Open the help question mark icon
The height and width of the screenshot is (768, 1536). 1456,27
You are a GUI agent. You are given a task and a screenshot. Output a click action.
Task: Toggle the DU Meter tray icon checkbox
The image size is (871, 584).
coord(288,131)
------------------------------------------------
> _Task_:
Reproduce all of the entries above, replacing every "icon" with "symbol" and leaving the rest unchanged.

> _Finished exercise_:
Open the help question mark symbol
The height and width of the screenshot is (768, 1536). 1456,27
You are a GUI agent. You are given a task and a screenshot. Output a click action.
Task: Toggle the DU Meter tray symbol checkbox
The image size is (871, 584).
coord(288,131)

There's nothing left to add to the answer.